これはLambdaを実行するためにIAMロールが必要なためです。
一方、SAMテンプレートを見てみましょう
AWSTemplateFormatVersion: '2010-09-09'
Transform: 'AWS::Serverless-2016-10-31'
Resources:
HelloWorldFunction:
Type: 'AWS::Serverless::Function'
Properties:
Handler: hello_world.handler
Runtime: python3.8
CodeUri: ./
FunctionName: HelloWorldFunction
Description: 'Hello World Lambda Function'
Events:
HelloWorldApi:
Type: Api
Properties:
Path: /hello
Method: get
IAMロールの記述が消えている分短くなっていることがわかると思います。
AWS SAMがアプリケーションと直接関係ない部分を抽象化してくれます。
これがAWS SAMテンプレートのほうが記述量が少なくなる理由です。
実際に動作させる際にはAWS SAMテンプレートがCloudFormationテンプレートに自動で変換され、その時にAWS SAMで明示的に記載していないリソースの記述も自動で生成されます。
SAM CLI
AWS SAMの構成要素のもう一方であるSAM CLIはAWS CLIと比較してSAMに特化したCLIです。

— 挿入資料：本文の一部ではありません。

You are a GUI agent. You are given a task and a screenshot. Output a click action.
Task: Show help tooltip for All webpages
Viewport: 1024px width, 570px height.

SAM CLIを利用する際にはAWS CLIとは別に、SAM CLIをインストールする必要があります。
SAM CLIはSAMテンプレートのバリデーションチェックだけではなく、SAMテンプレートのひな型生成やアプリケーションのビルド、デプロイなど多くの操作を行うことが可能です。
そのため、SAMを用いた開発をする際にはぜひ利用してみてください。
1つ、CLIという言葉と結びつきにくいSAM CLIの特徴があります。
それは開発者のローカル環境でLambdaやAPIのエンドポイントを起動し、実行テストができるということです。
ローカル環境での実行のためにはDockerのインストールが必要ですが、この機能を用いることでLambdaの試験を手軽に行うことができるため開発効率が大幅に向上します。
AWS SAM for Advance
ここまでSAMテンプレートとSAM CLIについて解説してきましたが最後にデプロイ部分について説明します。
AWS SAMを用いたLambdaのデプロイはCodeDeployと統合されています。
そのため、Lambdaエイリアスを用いたトラフィック分割の方式でデプロイされます。
1つ特徴としてはトラフィックを許可する前後のHookでデプロイのバリデーションをチェックしてくれるという点です。
もちろん、CloudWatchAlarmと連携した自動ロールバックも具備されているのでSAMを使った場合、基本的なリリースで困ることはありません。
まとめ
この記事ではAWS SAMに関連する内容を超詳細にまとめました。
- AWS SAMとは
- AWS SAMの仕組み
- AWS SAM for Advance
次回はAWS CDKについて超詳細解説します。